Апрель 24. Строим мост — наши танки проходят. Апрель 30. Кино. Грозная тень[6].
И ни слова. Понравился ему фильм, не понравился?
Когда у тебя обманом отняли собственную жизнь, познаваемость собственных чувств — что остается? Только предъявляемая внешнему миру поза: отвага.

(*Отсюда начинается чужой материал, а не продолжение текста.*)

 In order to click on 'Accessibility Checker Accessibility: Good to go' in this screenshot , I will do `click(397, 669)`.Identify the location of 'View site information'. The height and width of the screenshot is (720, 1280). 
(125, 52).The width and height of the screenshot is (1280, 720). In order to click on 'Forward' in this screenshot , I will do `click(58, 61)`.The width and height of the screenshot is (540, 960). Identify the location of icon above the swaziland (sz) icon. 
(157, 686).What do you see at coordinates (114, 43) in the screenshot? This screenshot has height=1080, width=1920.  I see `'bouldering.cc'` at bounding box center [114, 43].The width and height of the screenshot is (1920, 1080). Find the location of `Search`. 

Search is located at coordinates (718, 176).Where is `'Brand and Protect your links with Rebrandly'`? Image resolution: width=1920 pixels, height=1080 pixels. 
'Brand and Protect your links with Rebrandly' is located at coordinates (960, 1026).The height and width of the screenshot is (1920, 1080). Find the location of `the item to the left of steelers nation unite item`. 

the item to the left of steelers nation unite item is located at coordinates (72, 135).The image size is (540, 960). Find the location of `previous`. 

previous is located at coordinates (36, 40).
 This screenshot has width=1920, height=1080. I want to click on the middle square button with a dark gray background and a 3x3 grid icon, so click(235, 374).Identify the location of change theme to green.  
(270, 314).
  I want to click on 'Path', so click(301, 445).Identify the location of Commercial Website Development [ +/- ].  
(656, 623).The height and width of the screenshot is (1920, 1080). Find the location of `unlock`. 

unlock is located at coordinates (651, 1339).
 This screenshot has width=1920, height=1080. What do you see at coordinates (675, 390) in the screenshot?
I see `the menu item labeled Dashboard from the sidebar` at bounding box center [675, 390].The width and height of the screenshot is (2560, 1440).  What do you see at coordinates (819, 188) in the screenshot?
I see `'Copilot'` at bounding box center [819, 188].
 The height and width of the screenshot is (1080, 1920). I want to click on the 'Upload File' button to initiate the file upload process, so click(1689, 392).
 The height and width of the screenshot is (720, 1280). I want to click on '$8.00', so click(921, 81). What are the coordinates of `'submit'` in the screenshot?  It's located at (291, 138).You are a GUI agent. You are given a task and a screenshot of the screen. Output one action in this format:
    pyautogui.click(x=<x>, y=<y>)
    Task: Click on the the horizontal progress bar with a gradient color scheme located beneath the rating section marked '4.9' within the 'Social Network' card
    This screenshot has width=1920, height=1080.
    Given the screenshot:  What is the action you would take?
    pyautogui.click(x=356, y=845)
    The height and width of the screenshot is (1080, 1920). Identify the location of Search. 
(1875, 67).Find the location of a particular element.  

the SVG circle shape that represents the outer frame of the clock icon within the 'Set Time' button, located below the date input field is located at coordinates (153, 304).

В небольшой картонной коробке, которую матери прислали после его смерти, обнаружилось фото киноактрисы Ханнелоры Шрот[7]. Миловидное округлое личико, карие глаза, темно-каштановые волосы, полные губы, окаймленные ямочками на щеках.
Грозная тень.
9 октября 1943 года.
Моя дорогая мамочка
Папе я уже написал что меня тяжело ранило Теперь и тебе пишу что мне отняли обе ноги Ты наверно удивишся почерку но я пишу в таком положении что лучше не получается
Только не думай что мне ноги оттяпали по самую задницу Правую отрезали 15 см ниже колена левую 8 см выше
Сильных болей нет иначе писать бы не смог Дорогая мамочка только (не) плачь держись я на протезах буду бегать как раньше кроме того я уже отвоевался твой сынок снова будет с тобой хоть и калека
Какое-то время еще пройдет прежде чем меня в Германию доставят я пока не транспортабельный
Еще раз говорю мамочка не горюй не тревожен и не плач мне от этого толко тижелей будет Привет тебе Ханне и Уве
Уве ничего не говори когда я через 1 — 2 (неразборчиво) на протезах вернусь пусть думает что я всегда такой был
Еще раз привет тебе Твой Кудряш-бумбум
Написано карандашом, прыгающим, местами неестественно крупным почерком, вероятно, под воздействием морфия. Он был ранен 19 сентября 1943 года на Днепре. Целую ночь пролежал с раздробленными ногами, кое-как, наспех перевязанный товарищами.
Той ночью матери приснилось, что ей пришла по почте бандероль, раскрыла — а там бинты, стала вытаскивать, а они тянутся, тянутся без конца, а под конец выпал букетик фиалок.
Сон этот ей действительно приснился в ночь его ранения. Она со страхом рассказывала о нем родным и близким. Телеграмма с сообщением о ранении пришла лишь много дней спустя, чуть ли не в одно время с похоронкой.
Если не считать мелких, несерьезных — хотя кто знает? — ритуалов повседневной домашней магии (поплевать на найденную монету, три раза постучать по дереву, чтоб не сглазить), мать скорее питала неприязнь ко всякого рода суевериям и ясновидению. Однако, упоминая об этом сне, она всегда говорила: есть вещи между небом и землей, о которых нам ничего не известно. Для себя она, видно, решила, что лучше об этих вещах не думать и других людей попусту ими не беспокоить. Но была твердо уверена: есть способы сообщения без слов, по ту сторону времени и пространства.